THE FETICH-A WORSHIP

WORSHIP is an eminent part of every form of religion, but it is not essential to it. True, most religions have some form of worship. But a belief would still be a religion, even if it were so insignificant or so degraded or so indifferent as not to care to express itself in rites or ceremonies.

Fetichism, whose claim to a right to be reckoned as a religion some have been disposed to dispute, expresses itself by most of the visible and audible means used in the cults of other forms of religion.

The motives also that prompt to the performance of religious rites are not to enter into the question whether the beliefs associated with them are worthy to be dignified by the name "religion." Motives may vary widely, e.g., love in an evangelical Christian, pride in a Pharisee, sensual lust in a follower of Islam and in a Mormon, and fear in the fetich worshipper. Those motives, mixed perhaps with other considerations, are the dominant factor in the government of the religious life of each.

We have already seen in the previous chapter that the religious thought of the believer in fetichism does not concern his soul or its future. The evils he would escape are not moral or spiritual. The sense of a great need that makes him look for help outside of himself is not based on a desire to obey God's will, but on his and some spirit's co-relation to the great needs of this mortal life.

The salvation sought being a purely physical one, tho thoughts that direct the use of means to that end are limited to physical needs, and largely to physical agencies. But not entirely: for one of these agencies, as already mentioned in the previous chapter, is prayer; other agencies are sacrificial offerings, and the use of amulet charms, or talismans, known as fetiches.

1. Fetich Worship as performed by Sacrifice and other Offerings.
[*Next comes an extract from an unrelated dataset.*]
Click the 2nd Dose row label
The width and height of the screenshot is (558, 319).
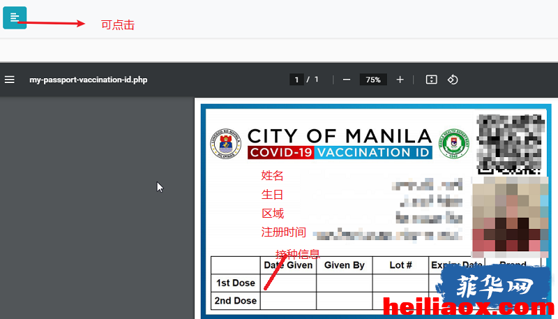click(x=236, y=301)
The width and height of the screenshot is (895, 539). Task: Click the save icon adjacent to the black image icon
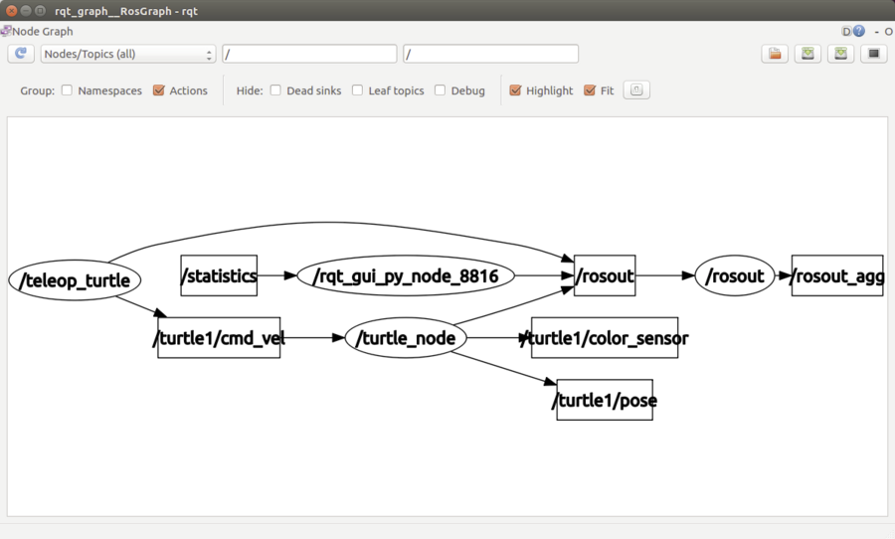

Sacrifice is an element in all real worship, if by sacrifice, in the widest sense, may be understood the devoting of any object from a common to a sacred use, and this irrespective of the actual value of the gift (as is the case also with Chinese paper imitation money scattered around the grave, in Chinese funerals). The intention of the giver ennobles it; the spirit being supposed in some vague way to be gratified by the respectful recognition of itself, and even to be pleased sometimes by the gift itself.

(1) Thus the stones heaped by passers-by at the base of some great tree or rock, the leaf cast from the passing canoe toward a point of land on the river, though intrinsically valueless, and useless to the ombwiri of the spot, are accepted as acknowledgments of that ombwiri's presence.

"All day we kept passing trees or rocks on which were placed little heaps of stones or bits of wood; in passing these, each of my men added a new stone or bit of wood, or even a tuft of grass. This is a tribute to the spirits, the general precaution to insure a safe return. These people have a vague sort of Supreme Being called Lesa, who has good and evil passions; but here (Plateau of Lake Tanganyika), as everywhere else, the Musimo, or spirits of the ancestors, are a leading feature in the beliefs. They are propitiated, as elsewhere, by placing little heaps of stones about their favorite haunts. At certain periods of the year the people make pilgrimages to the mountain of Fwambo-Liamba, on the sununit of which is a sort of small altar of stones. There they deposit bits of wood, to which are attached scraps of calico, flowers, or beads; this is to propitiate Lesa.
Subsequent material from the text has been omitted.